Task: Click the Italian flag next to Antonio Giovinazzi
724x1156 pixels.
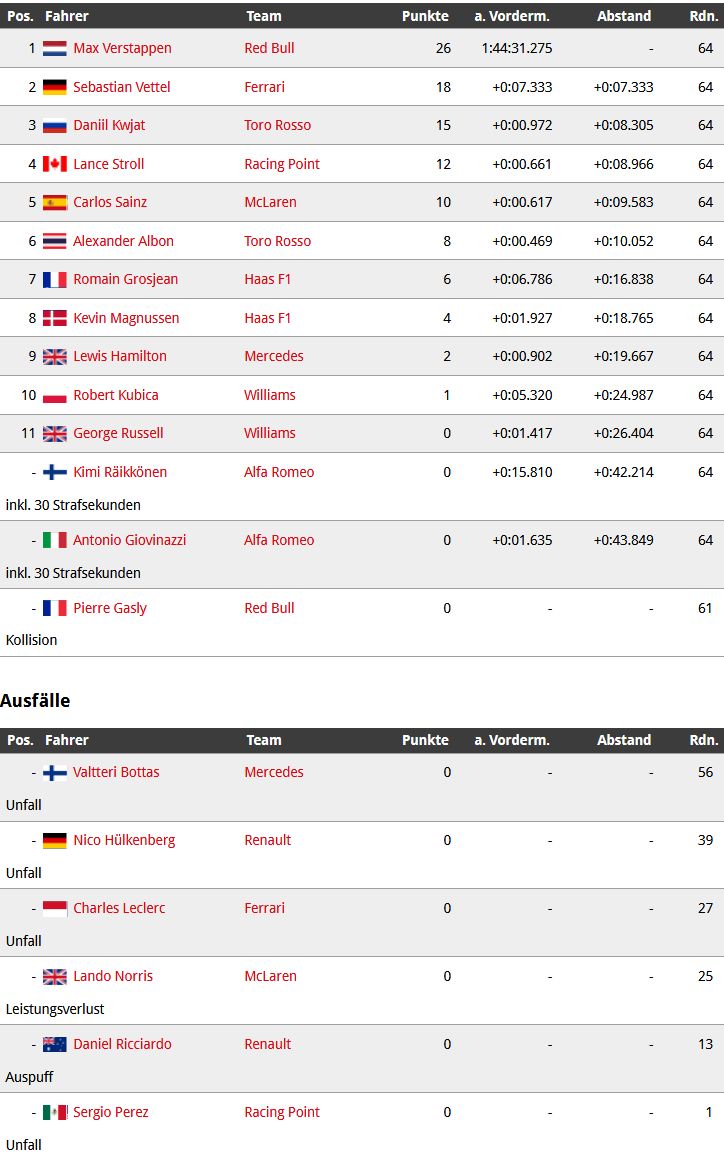Action: point(55,540)
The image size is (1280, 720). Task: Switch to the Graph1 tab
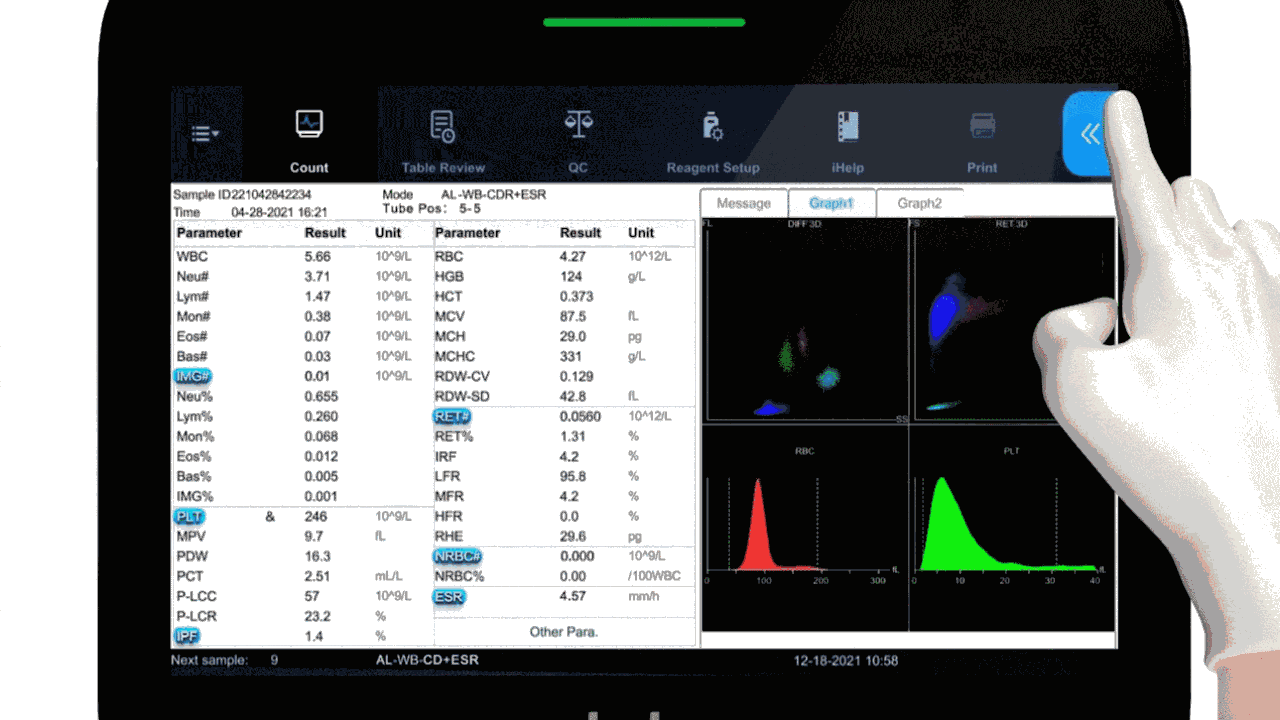tap(832, 203)
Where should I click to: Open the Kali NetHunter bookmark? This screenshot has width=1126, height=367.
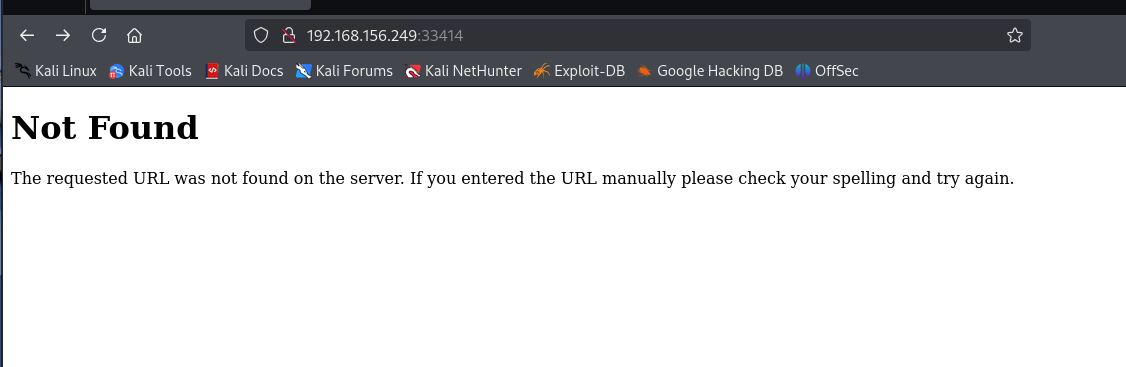pos(463,71)
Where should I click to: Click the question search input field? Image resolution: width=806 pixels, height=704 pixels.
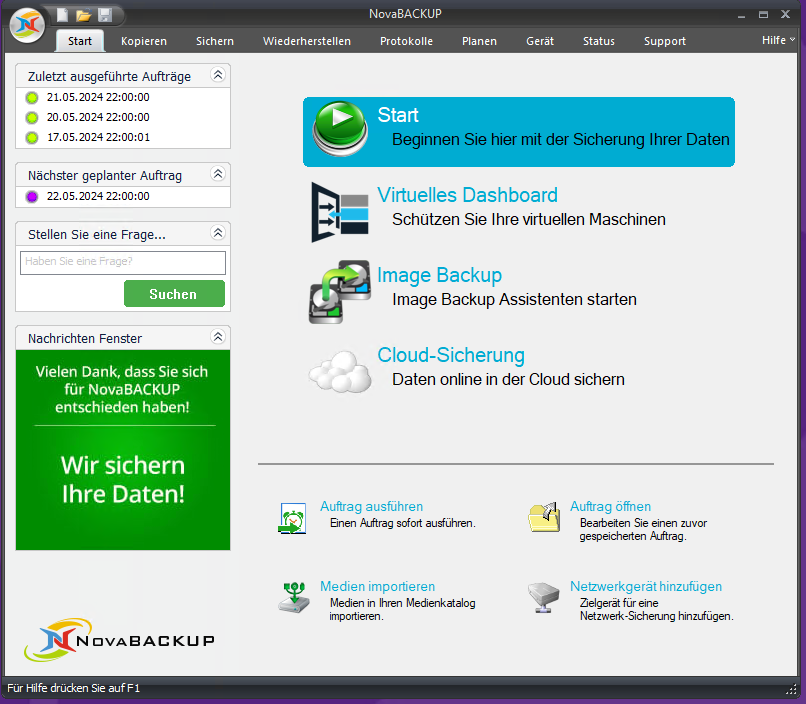[123, 262]
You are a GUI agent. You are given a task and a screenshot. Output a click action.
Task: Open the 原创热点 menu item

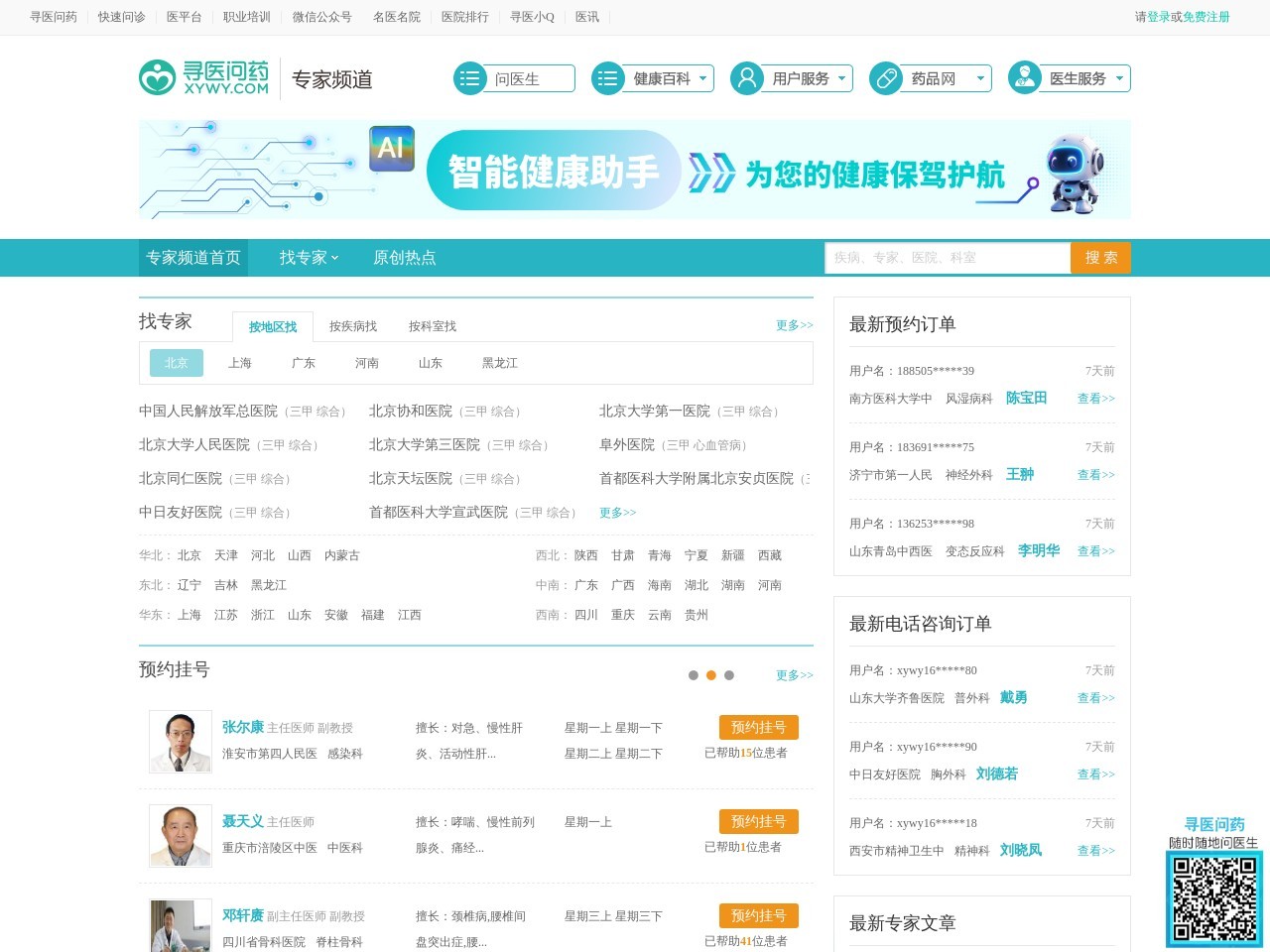(x=404, y=257)
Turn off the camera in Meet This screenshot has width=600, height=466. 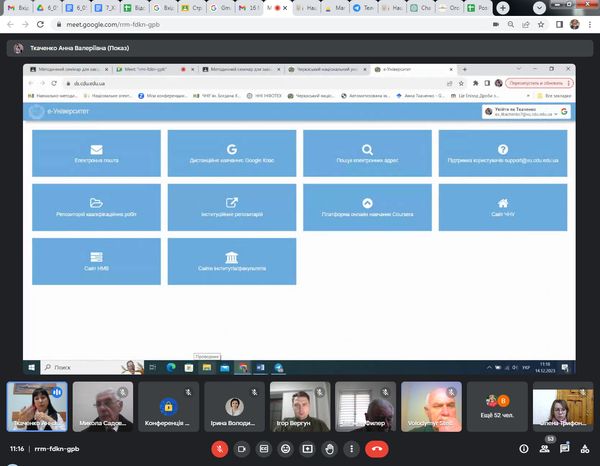[241, 450]
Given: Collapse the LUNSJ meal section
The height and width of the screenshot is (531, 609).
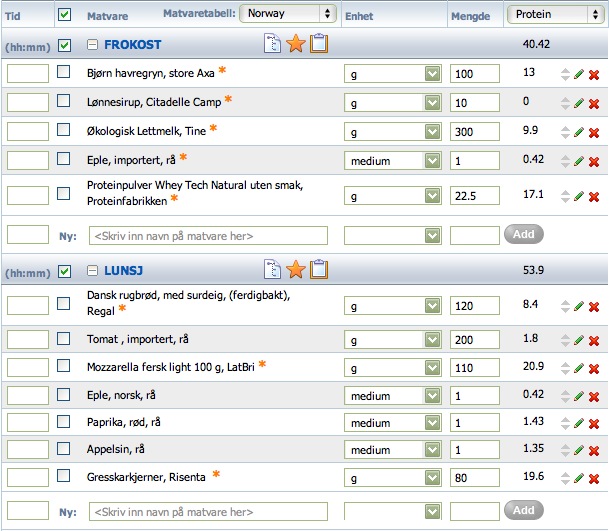Looking at the screenshot, I should [92, 270].
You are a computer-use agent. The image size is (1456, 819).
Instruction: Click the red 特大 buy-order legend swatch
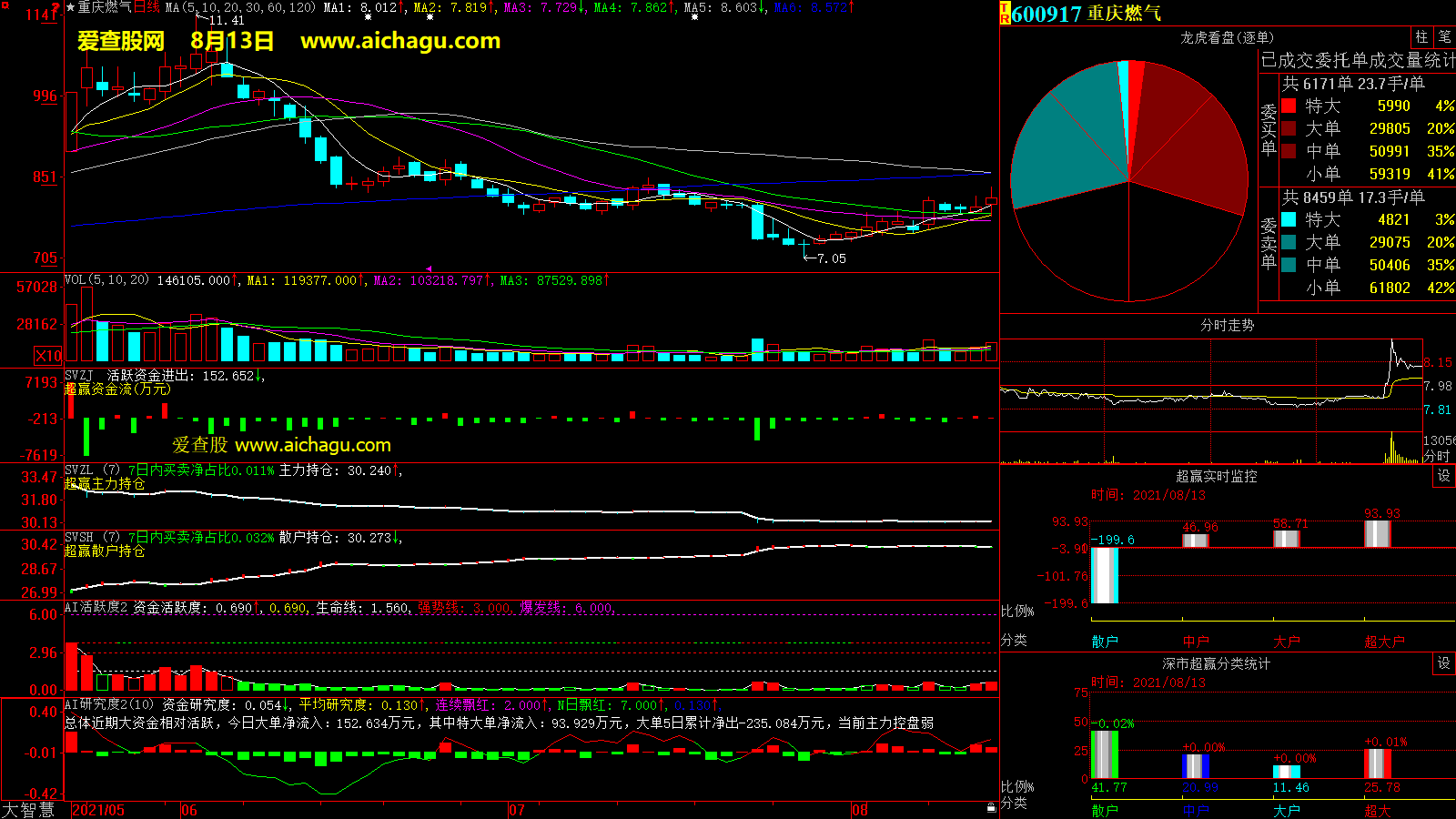pos(1289,106)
================================
Assigned task:
Scan the material above and copy every line that holds the string "agent".

Answer space:
You are a GUI agent. You are given a task and a screenshot. Output a click action.
You are a computer-use agent. The image size is (1456, 819).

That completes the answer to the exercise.